El otro día en Milenio 3 estuvieron hablando del infierno. Según un teólogo que habían invitado el infierno era el mayor de los sufrimientos durante la eternidad (o eso creí entender mientras sucumbía al sueño). ¿Durante la eternidad? A todo se acostumbra uno.
Me recordó a la fiesta de navidad de mi empresa en la que acabamos en un sitio horrible, una discoteca horrorosa con una música terrible a todo volumen, donde encima hacía mucho calor y servían garrafón. Vale, quizás no era exactamente el mayor de los sufrimientos, pero si yo logré acostumbrarme a ese lugar en una hora por qué no podría acostumbrarme al infierno.

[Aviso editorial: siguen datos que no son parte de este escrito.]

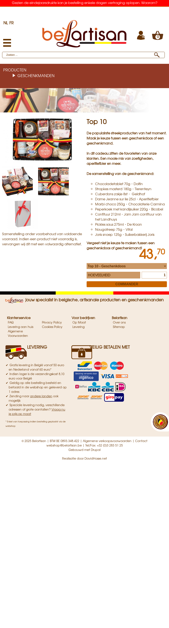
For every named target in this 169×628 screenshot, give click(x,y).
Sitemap (119, 327)
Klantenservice (18, 317)
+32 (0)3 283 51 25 (110, 445)
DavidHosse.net (95, 458)
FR (11, 22)
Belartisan (119, 317)
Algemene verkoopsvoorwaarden (107, 441)
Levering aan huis (20, 327)
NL (5, 22)
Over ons (119, 322)
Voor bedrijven (83, 317)
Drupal (96, 450)
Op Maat (79, 322)
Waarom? (149, 2)
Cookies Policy (52, 327)
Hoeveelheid (99, 274)
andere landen (41, 396)
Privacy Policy (52, 322)
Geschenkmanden (35, 75)
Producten (14, 69)
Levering (78, 327)
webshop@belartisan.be (64, 445)
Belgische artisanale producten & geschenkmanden (84, 9)
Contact (141, 441)
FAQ (11, 322)
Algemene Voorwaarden (18, 333)
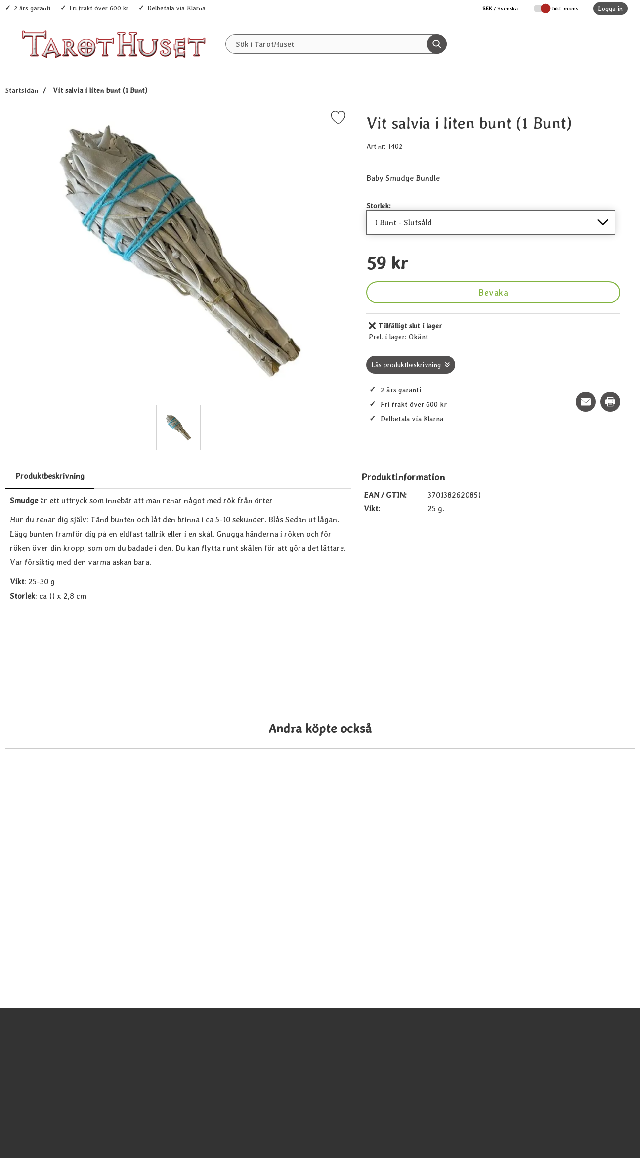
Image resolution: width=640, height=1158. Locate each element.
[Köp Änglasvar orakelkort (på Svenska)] (89, 1112)
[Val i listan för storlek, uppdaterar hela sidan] (491, 222)
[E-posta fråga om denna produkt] (586, 402)
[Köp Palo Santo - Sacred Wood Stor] (243, 817)
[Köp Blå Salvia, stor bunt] (397, 817)
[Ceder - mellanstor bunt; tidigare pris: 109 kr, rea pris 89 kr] (550, 783)
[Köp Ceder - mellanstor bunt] (551, 817)
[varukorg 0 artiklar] (604, 44)
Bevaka (493, 292)
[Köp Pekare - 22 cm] (551, 1112)
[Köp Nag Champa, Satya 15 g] (243, 1112)
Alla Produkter (271, 65)
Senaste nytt (336, 65)
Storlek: (378, 205)
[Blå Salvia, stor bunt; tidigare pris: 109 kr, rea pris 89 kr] (397, 783)
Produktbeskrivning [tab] (50, 476)
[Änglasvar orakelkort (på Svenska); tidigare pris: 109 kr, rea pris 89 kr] (89, 1077)
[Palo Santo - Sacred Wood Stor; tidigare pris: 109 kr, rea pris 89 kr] (243, 783)
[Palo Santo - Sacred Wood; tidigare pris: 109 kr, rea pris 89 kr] (89, 783)
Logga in (610, 8)
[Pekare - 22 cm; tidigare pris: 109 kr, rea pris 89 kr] (550, 1077)
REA (385, 65)
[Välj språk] (495, 8)
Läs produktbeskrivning (406, 365)
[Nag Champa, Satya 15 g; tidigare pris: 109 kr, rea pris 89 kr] (243, 1077)
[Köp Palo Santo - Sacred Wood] (89, 817)
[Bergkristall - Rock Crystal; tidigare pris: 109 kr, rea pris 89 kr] (397, 1077)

Recuerdo que estamos hablando de la eternidad y que en todo ese tiempo te da lugar incluso de ver todos los capítulos de Arrayán.

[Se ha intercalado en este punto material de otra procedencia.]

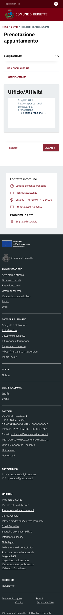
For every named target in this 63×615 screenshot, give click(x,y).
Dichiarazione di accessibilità (17, 547)
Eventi (5, 399)
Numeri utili (8, 455)
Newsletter (8, 586)
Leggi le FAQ (9, 556)
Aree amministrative (13, 275)
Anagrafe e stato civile (14, 325)
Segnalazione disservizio (15, 560)
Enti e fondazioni (11, 285)
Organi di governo (12, 291)
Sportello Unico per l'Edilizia (17, 531)
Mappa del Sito (45, 602)
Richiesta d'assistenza (14, 568)
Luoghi (5, 393)
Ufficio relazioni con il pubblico (18, 445)
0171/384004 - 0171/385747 (29, 429)
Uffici (5, 307)
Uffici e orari (8, 450)
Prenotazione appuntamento (18, 564)
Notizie (6, 375)
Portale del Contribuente (15, 505)
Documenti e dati (11, 280)
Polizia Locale (9, 357)
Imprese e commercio (14, 346)
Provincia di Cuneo (12, 500)
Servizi (14, 26)
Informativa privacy (12, 537)
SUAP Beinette (10, 526)
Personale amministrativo (16, 296)
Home (5, 26)
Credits (19, 602)
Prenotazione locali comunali (18, 510)
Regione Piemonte (12, 3)
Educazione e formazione (16, 341)
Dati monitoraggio (12, 598)
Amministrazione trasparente (18, 552)
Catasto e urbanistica (13, 336)
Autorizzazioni (9, 330)
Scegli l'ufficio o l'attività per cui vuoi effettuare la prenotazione (30, 105)
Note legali (8, 542)
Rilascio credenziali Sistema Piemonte (23, 521)
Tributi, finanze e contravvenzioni (20, 351)
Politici (5, 301)
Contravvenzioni (11, 516)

Por eso discrepo con el teólogo. El infierno no puede ser la eternidad, al contrario, debe ser algo realmente horrible pero puntual. Permitirte vivir en el cielo con felicidad plena y todos tus deseos satisfechos sin saber en qué momento recibirás tu justo castigo. Sentir continuamente la espada de Damocles sobre tu cabeza. Vivir con esa incertidumbre, ese es el infierno.